:: What you need to do ::
Produce word for word the lines of the data below running from the one that has "Instagram (86, 1604)" to the one that has "[Menu] (216, 22)", inclusive, and no others.

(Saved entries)
_ _ _ _ _
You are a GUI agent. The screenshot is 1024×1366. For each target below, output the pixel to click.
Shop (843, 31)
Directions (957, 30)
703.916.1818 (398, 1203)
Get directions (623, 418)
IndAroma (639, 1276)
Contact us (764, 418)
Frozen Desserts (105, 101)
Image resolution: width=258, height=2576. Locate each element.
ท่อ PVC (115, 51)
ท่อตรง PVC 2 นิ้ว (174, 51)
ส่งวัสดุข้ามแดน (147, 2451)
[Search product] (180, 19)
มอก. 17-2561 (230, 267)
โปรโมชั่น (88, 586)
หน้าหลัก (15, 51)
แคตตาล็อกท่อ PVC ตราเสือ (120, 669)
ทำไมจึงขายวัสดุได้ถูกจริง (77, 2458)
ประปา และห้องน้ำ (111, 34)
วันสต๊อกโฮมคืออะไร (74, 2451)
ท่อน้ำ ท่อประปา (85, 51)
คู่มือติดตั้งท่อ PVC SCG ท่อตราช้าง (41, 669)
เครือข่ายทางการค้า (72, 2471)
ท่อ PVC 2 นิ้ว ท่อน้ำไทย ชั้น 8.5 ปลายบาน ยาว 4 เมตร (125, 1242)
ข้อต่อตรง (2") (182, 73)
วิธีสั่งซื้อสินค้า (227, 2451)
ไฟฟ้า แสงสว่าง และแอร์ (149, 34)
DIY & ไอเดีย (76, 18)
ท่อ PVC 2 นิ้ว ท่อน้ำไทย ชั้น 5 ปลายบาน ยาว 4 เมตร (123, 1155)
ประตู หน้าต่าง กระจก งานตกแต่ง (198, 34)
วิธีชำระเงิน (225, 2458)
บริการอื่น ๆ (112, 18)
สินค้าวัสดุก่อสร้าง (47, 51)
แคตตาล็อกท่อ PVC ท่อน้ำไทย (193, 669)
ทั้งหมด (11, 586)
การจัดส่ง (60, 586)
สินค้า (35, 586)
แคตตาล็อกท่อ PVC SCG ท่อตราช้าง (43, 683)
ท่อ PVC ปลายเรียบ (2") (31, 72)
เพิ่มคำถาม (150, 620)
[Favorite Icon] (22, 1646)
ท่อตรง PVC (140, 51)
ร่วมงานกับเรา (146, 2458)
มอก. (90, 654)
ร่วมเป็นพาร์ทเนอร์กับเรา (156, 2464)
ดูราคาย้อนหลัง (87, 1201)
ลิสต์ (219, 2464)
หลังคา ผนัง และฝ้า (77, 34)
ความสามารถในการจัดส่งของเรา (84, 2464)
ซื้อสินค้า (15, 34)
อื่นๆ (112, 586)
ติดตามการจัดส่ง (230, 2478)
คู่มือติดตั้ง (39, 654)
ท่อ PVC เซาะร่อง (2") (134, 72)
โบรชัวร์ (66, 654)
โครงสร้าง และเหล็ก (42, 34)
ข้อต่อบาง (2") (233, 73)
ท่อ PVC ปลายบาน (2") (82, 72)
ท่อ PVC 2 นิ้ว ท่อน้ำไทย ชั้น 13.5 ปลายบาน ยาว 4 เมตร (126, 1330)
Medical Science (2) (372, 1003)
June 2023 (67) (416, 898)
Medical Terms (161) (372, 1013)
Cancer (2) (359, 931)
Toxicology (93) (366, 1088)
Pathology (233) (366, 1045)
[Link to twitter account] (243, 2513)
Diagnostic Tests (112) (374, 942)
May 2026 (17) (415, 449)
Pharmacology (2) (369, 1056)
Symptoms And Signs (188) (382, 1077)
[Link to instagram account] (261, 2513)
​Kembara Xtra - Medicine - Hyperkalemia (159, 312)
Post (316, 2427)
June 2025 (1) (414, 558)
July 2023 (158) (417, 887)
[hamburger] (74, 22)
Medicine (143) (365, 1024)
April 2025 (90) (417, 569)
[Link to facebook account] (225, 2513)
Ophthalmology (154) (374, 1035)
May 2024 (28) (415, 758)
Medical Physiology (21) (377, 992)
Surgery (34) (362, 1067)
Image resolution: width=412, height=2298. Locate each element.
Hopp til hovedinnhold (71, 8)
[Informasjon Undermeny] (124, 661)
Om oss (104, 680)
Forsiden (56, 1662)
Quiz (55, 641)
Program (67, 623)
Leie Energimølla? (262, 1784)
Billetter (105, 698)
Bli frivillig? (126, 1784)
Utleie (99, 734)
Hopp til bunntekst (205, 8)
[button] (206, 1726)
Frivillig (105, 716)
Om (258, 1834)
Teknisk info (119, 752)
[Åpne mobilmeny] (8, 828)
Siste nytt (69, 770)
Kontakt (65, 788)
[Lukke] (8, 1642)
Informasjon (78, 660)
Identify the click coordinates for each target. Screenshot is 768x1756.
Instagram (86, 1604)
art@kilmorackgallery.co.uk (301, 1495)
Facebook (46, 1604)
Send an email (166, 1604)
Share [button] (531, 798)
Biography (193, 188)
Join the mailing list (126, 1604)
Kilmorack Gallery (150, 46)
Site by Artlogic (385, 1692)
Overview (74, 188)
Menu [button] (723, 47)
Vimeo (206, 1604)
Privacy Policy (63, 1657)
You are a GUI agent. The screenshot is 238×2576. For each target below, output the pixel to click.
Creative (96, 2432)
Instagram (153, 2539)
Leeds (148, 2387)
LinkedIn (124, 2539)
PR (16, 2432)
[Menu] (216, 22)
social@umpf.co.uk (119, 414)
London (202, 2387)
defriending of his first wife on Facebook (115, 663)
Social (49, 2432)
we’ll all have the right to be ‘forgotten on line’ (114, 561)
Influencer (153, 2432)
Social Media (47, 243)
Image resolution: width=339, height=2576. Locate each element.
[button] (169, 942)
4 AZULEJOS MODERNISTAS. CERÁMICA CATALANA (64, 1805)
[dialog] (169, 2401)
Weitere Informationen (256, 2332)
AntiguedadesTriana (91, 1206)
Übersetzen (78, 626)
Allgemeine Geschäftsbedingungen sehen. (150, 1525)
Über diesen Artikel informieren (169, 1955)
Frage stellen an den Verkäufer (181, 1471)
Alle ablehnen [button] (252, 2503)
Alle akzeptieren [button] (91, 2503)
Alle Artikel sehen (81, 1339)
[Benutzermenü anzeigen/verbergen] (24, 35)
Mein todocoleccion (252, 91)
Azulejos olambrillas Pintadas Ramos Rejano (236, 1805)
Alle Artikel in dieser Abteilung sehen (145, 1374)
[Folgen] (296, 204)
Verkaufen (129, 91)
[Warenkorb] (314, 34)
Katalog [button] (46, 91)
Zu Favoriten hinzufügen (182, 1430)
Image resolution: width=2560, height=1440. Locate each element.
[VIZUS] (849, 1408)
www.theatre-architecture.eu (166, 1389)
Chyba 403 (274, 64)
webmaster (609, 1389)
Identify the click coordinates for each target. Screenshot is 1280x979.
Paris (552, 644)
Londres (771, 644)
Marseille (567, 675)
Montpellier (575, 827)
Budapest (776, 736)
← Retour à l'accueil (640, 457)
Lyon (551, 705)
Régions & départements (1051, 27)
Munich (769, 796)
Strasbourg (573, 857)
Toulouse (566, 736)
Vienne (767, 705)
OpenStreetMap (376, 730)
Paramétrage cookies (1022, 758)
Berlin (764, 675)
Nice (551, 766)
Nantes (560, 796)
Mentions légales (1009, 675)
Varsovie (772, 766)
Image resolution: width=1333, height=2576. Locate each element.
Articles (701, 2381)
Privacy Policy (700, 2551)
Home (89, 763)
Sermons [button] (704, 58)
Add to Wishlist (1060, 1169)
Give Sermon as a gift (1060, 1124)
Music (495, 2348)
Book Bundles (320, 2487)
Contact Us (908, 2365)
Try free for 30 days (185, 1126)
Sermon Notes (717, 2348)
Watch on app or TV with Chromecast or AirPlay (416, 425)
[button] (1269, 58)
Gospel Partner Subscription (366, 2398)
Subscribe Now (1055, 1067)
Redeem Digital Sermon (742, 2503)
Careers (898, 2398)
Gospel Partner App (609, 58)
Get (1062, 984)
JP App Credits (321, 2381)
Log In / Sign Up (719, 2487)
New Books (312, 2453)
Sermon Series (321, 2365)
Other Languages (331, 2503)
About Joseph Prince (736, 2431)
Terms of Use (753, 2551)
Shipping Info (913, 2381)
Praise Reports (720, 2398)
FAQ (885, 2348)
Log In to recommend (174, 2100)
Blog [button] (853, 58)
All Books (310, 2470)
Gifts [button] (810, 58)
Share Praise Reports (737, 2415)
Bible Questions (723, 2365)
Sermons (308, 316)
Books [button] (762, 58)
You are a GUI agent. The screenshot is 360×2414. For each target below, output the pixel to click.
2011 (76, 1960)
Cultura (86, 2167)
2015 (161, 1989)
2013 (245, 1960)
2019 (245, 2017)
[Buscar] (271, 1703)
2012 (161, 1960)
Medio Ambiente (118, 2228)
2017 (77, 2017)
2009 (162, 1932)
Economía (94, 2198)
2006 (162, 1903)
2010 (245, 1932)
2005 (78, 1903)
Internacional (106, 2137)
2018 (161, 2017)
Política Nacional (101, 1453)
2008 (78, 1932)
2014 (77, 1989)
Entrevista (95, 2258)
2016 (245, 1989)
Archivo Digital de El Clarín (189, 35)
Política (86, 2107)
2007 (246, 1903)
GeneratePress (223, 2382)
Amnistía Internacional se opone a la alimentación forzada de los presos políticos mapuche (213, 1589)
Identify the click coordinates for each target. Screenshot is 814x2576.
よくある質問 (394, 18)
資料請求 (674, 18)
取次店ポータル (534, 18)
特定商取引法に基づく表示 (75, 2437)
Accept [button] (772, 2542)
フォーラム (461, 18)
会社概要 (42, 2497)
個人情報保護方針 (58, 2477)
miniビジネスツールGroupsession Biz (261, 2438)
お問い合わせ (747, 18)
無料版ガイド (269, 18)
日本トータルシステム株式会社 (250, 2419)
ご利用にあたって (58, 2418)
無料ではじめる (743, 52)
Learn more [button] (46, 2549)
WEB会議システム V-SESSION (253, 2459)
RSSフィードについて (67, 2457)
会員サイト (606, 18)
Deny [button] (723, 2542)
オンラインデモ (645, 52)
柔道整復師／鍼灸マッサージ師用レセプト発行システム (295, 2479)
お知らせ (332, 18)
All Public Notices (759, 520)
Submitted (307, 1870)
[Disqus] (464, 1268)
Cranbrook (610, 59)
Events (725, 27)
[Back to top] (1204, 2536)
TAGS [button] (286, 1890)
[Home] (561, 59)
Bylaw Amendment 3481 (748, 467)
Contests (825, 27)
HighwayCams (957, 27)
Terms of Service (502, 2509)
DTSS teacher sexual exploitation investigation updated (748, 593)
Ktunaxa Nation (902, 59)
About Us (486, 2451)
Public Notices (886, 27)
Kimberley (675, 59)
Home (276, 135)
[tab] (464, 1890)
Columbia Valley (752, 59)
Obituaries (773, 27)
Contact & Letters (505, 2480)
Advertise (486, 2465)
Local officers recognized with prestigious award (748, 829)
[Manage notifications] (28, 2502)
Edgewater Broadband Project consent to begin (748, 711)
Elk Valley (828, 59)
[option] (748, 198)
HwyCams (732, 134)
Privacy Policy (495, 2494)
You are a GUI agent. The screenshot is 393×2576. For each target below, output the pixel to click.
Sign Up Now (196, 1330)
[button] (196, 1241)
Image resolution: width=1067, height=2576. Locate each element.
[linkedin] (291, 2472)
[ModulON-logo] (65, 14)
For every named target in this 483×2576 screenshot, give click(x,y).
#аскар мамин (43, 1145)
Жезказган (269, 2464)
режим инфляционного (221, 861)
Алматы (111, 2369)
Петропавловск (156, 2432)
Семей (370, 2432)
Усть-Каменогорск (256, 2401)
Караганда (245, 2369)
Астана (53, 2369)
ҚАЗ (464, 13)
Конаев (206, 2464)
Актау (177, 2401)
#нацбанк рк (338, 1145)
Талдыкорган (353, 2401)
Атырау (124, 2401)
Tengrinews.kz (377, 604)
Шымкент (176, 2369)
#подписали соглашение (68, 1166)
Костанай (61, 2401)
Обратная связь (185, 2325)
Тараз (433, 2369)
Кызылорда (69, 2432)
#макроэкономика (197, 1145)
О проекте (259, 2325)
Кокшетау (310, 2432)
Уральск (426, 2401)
_ _ _ _ _
:: Task result ::
Instagram (86, 1604)
art@kilmorackgallery.co.uk (301, 1495)
Facebook (46, 1604)
Send an email (166, 1604)
Share [button] (531, 798)
Biography (193, 188)
Join the mailing list (126, 1604)
Kilmorack Gallery (150, 46)
Site by Artlogic (385, 1692)
Overview (74, 188)
Menu [button] (723, 47)
Vimeo (206, 1604)
Privacy Policy (63, 1657)
You are a GUI agent. The screenshot is 238×2576. For each target below, output the pixel to click.
Creative (96, 2432)
Instagram (153, 2539)
Leeds (148, 2387)
LinkedIn (124, 2539)
PR (16, 2432)
[Menu] (216, 22)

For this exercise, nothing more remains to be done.